Monday, August 29, 2011

Back in the swing

Greetings from your blogger deprived of decent internet for several weeks and now back to the wonders of broadband! I hope you've all had a great summer (for those in the UK, in spite of the weather!). I've spent several weeks in my beloved homeland of Wales, and this year the internet via the dongle has been worse than ever up the mountain, I don't know why - the weather hasn't been bad ALL the time, but the connection certainly has: maybe the signal strength is the same as it was but more people on those lovely heather-covered  mountains are trying to use it at the same time.

Anyway, I'm back just in time for the Goggle Festival which I was therefore unable to tell you about before, and in which I'm delighted to be featured along with some great writer colleagues. It's run by writer and teacher Andrew Oldham and begins today.  Over seven days seven writers, Carys Bray, Ailsa Cox, Graham Mort, Robert Sheppard, David Morley, Chris Beckett and I, will be featured reading from our work. Our books will also be reviewed on the site and there is the chance to enter a competition and win signed copies.

Carys Bray, winner of  the 2010 Edge Hill student prize, kicks the whole thing off today with a reading from her story 'My Burglar'. My own day is Friday 2nd September, when I shall be reading two extracts from The Birth Machine. That day I shall be travelling back from London after an event I'm very much looking forward to: the Art of Wiring Pamphlet Party at which six poets including Christopher Reid, Isobel Dixon and Simon Barraclough will read.

It's good to be back in the swing of things.

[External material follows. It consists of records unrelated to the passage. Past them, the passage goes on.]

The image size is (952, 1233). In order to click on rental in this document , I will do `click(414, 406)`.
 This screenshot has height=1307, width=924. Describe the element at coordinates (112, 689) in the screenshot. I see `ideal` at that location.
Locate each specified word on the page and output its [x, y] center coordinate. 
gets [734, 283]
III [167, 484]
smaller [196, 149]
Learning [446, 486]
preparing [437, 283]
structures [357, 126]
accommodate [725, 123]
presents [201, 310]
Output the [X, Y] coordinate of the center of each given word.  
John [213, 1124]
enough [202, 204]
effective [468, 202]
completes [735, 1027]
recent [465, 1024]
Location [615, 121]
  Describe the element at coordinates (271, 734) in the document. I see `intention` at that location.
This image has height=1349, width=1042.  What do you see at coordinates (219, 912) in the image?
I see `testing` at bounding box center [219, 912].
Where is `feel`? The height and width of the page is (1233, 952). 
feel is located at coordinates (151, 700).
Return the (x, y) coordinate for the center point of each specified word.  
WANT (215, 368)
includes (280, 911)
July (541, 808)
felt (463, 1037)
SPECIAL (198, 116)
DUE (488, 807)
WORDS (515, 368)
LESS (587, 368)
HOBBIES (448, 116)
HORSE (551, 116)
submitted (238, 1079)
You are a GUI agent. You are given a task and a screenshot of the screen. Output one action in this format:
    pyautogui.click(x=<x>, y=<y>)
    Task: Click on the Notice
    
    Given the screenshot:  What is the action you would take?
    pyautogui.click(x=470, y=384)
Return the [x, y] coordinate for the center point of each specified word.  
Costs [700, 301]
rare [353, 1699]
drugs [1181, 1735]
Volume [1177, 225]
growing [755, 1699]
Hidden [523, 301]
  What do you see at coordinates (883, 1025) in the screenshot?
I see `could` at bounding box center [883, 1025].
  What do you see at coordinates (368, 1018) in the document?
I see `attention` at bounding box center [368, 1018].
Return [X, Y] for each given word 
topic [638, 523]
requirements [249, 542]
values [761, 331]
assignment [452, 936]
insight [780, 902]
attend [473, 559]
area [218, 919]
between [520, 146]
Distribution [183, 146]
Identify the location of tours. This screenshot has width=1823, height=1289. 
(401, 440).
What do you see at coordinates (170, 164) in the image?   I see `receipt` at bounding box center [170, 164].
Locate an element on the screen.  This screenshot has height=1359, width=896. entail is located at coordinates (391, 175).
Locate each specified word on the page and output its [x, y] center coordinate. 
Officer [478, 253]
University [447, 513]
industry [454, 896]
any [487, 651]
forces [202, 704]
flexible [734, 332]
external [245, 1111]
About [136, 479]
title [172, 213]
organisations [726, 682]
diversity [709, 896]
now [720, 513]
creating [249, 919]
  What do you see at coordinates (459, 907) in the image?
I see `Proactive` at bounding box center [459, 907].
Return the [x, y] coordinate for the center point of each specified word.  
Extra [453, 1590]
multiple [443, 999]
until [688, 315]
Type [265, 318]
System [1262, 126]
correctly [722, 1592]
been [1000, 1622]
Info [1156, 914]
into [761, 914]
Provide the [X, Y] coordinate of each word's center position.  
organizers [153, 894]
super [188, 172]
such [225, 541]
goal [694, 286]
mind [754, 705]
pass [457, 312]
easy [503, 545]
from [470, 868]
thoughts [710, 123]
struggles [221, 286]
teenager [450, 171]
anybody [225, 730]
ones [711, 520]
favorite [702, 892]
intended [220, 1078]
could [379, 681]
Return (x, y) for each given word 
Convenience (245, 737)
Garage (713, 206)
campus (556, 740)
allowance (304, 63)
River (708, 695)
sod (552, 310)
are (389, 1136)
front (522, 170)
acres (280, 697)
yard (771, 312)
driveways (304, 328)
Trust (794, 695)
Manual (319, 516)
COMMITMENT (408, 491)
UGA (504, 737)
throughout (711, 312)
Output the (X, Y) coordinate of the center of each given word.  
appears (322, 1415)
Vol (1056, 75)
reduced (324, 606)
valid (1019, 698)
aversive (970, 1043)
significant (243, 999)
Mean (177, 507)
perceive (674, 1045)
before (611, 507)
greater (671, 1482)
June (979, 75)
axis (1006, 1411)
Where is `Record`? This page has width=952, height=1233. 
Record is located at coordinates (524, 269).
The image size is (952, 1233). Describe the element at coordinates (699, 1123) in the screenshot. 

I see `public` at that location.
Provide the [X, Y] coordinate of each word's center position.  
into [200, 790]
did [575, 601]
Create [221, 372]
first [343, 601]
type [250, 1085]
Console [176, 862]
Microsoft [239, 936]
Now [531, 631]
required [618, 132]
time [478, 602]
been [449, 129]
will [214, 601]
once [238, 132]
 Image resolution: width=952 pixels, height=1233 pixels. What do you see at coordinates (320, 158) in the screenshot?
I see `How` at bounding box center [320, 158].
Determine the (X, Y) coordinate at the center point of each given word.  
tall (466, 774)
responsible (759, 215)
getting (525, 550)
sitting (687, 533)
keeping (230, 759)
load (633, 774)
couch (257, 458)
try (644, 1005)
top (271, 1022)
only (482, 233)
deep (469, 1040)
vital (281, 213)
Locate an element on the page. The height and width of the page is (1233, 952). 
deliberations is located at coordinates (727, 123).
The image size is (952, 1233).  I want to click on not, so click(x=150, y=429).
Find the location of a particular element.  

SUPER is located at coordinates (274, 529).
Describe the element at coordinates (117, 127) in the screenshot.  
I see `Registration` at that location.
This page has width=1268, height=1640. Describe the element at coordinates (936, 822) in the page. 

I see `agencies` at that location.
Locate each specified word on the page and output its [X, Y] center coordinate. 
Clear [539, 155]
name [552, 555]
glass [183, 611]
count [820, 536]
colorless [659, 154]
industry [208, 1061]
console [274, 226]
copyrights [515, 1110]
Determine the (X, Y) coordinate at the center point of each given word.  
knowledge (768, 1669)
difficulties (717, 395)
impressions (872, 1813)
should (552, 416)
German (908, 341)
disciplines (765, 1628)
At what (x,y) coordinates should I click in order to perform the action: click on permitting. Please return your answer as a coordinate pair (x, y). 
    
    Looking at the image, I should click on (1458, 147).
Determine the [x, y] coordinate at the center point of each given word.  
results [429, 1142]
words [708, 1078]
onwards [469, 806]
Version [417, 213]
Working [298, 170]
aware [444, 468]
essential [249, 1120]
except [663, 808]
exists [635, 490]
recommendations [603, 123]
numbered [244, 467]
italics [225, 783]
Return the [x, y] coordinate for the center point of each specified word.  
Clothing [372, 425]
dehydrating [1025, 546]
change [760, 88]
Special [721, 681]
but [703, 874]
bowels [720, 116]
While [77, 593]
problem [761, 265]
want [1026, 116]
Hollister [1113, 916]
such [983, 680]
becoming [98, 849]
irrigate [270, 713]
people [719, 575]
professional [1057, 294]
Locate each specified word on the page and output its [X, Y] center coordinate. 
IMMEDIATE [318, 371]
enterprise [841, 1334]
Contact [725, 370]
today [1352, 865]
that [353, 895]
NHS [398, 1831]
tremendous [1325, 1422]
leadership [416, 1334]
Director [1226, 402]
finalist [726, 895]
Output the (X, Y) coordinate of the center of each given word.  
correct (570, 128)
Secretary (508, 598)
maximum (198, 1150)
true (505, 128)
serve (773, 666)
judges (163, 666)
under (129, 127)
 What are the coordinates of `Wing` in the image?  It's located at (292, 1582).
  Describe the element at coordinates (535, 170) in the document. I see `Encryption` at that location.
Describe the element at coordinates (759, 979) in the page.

I'm looking forward also to the Didsbury Arts Festival which starts at the end of the month. The brochure is now online. I shall be doing an event, Doctors and Witches, in the evening on Monday 26th September when I'll read from The Birth Machine and talk about its themes of natural versus hi-tech medicine. The event will be held, appropriately, in Didsbury's health food shop, Healthy Spirit.

Wednesday, August 03, 2011

Robert Shearman's new book

Apologies for my continued blog neglect: I'm away from home a lot at the moment, and keep finding myself with intermittent and poor internet connection. Back home today to the wonders of wizzy broadband, and hot-foot from London (yes, really hot - it's sweltering!) and a super launch of Robert Shearman's third collection of amazing off-the-wall short stories, Everyone's Just So So Special. The launch was held in the amazing Hunterian Museum in the Royal College of Surgeons - cases and cases of pickled animals,  human body parts, foetuses, etc. No pics, though, as they were expressly forbidden, which meant that I couldn't even take pics of Rob giving us a brilliant reading of the first story in the book, 'Coming in to Land'. Rob's previous books have won awards including the World and British Fantasy awards, and this new book looks every bit as cleverly written and thought-provoking and fun  - as you might indeed expect from a Dr Who writer.